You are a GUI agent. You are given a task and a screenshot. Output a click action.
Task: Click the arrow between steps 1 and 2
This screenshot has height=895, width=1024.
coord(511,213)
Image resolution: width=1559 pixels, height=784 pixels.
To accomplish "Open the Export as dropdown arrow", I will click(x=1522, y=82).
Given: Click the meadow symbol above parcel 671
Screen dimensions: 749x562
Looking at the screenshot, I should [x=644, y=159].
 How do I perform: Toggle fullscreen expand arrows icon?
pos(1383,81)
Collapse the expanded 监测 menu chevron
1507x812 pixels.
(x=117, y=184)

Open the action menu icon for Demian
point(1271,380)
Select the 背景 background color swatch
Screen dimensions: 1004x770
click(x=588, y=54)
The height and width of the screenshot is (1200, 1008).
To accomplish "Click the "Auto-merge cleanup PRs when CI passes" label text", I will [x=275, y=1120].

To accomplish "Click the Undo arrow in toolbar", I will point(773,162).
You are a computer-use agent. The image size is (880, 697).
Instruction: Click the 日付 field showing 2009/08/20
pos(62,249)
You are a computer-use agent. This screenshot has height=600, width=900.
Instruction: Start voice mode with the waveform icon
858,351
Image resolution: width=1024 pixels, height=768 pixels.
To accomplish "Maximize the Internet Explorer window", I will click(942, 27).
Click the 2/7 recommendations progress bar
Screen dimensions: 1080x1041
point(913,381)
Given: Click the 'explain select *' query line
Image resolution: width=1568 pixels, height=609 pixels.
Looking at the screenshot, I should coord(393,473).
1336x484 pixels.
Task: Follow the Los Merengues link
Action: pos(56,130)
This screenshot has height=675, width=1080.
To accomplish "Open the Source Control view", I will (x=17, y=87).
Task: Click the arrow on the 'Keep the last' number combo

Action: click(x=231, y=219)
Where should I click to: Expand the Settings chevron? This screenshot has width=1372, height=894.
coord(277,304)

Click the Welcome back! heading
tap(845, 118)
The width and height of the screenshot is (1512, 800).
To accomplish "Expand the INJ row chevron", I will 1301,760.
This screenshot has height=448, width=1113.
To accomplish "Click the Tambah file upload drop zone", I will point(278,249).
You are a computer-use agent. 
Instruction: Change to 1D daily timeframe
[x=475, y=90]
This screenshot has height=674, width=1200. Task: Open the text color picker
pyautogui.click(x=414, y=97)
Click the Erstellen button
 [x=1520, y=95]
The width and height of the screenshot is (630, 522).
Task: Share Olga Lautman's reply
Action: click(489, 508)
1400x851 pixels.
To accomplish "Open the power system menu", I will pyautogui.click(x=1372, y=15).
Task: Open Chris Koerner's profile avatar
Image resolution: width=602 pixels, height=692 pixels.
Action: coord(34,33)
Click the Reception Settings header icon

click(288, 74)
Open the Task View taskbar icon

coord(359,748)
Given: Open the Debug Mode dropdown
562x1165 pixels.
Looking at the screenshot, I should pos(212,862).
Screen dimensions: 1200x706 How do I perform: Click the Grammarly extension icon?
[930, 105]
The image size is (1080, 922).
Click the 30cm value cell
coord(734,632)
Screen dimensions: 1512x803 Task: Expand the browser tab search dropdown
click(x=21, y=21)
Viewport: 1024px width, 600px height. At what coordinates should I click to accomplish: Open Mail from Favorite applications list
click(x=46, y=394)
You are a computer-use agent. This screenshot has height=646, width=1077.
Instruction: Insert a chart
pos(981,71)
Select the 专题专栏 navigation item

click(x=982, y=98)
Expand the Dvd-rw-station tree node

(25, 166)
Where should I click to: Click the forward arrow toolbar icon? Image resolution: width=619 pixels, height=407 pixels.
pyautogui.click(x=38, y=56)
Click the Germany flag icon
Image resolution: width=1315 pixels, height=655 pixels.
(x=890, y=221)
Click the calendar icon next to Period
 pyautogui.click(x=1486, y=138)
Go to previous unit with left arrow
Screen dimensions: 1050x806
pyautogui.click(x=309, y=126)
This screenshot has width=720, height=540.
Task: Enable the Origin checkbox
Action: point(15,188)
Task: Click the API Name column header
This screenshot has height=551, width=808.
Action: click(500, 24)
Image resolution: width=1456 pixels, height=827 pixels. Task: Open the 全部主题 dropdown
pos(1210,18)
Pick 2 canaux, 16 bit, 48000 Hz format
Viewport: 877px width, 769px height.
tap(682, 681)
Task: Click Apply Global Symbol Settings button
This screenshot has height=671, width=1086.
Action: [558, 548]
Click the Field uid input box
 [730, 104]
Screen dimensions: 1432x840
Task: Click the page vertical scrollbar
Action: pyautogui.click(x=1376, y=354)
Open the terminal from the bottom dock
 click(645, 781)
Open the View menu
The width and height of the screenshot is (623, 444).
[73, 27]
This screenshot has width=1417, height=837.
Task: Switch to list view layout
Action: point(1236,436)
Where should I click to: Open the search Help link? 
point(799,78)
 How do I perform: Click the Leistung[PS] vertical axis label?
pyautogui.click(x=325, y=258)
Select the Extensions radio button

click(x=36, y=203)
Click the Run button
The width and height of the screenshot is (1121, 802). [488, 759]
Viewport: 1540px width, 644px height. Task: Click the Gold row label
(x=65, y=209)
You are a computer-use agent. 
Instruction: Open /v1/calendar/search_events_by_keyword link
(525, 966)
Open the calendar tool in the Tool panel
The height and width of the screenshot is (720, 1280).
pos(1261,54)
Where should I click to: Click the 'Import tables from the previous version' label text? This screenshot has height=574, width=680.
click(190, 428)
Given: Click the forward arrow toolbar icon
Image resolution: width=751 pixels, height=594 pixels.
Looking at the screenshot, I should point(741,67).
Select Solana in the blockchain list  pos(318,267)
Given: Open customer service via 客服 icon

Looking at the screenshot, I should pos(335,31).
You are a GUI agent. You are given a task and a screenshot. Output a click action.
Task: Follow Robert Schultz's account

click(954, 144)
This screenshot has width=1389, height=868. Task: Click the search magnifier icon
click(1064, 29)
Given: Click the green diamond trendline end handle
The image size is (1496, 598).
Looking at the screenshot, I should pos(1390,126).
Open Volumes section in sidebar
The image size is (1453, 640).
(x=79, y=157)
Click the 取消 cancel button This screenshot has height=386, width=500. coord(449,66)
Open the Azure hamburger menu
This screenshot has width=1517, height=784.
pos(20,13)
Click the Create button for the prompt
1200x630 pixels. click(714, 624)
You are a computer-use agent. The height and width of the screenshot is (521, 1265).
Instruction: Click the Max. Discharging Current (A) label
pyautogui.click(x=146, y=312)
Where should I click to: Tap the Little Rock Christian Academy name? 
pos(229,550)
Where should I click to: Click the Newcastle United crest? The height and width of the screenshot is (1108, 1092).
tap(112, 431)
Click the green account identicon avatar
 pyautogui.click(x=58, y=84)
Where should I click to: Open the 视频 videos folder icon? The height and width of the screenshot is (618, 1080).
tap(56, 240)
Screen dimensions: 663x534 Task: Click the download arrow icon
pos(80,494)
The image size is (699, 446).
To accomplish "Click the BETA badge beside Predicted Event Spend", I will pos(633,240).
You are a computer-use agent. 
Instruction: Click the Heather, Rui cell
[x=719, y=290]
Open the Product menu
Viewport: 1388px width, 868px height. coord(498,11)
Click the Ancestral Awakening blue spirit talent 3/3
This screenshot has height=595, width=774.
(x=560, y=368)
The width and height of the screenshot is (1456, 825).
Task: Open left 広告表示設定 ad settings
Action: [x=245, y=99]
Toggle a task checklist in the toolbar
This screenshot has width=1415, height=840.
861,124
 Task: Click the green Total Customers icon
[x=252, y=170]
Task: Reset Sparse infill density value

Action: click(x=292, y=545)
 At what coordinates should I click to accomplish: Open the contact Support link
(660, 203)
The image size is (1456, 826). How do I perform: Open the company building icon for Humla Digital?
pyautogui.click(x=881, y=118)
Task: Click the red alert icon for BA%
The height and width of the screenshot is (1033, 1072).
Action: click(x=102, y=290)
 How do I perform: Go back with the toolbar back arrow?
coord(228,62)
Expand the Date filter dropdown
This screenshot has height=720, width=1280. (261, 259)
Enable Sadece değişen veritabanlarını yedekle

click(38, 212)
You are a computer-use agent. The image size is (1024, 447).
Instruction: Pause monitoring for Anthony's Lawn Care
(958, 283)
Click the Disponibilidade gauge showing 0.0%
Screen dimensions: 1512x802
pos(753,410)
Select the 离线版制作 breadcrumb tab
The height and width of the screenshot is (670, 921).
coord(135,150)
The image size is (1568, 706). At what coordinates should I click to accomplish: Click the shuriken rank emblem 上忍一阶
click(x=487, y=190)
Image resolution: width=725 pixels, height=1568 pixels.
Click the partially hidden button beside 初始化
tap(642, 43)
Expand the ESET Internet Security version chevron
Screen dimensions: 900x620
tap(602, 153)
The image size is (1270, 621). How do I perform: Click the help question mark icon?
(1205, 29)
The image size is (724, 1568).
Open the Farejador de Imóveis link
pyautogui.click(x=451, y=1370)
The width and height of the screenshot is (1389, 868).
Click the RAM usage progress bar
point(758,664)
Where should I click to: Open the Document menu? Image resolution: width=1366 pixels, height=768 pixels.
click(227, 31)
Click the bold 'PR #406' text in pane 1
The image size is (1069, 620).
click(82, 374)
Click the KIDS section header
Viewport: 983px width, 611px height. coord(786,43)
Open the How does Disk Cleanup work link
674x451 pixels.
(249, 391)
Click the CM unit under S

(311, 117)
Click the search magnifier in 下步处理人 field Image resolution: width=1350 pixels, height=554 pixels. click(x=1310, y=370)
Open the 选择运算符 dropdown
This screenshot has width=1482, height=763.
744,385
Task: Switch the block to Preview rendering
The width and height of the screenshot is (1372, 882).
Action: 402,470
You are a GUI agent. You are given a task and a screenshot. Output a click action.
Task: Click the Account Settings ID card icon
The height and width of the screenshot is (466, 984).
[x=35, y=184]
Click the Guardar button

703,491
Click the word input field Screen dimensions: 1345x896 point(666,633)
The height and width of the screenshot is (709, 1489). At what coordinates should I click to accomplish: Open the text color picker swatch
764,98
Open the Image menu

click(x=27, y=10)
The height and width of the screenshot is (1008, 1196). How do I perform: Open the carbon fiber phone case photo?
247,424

□ □ □ □ □ □ □

▸ Exercise task: Pick out each line of the listing above that contains the word "Internet", and copy those lines.

▸ Written answer:
To accomplish "Maximize the Internet Explorer window", I will click(942, 27).
Expand the ESET Internet Security version chevron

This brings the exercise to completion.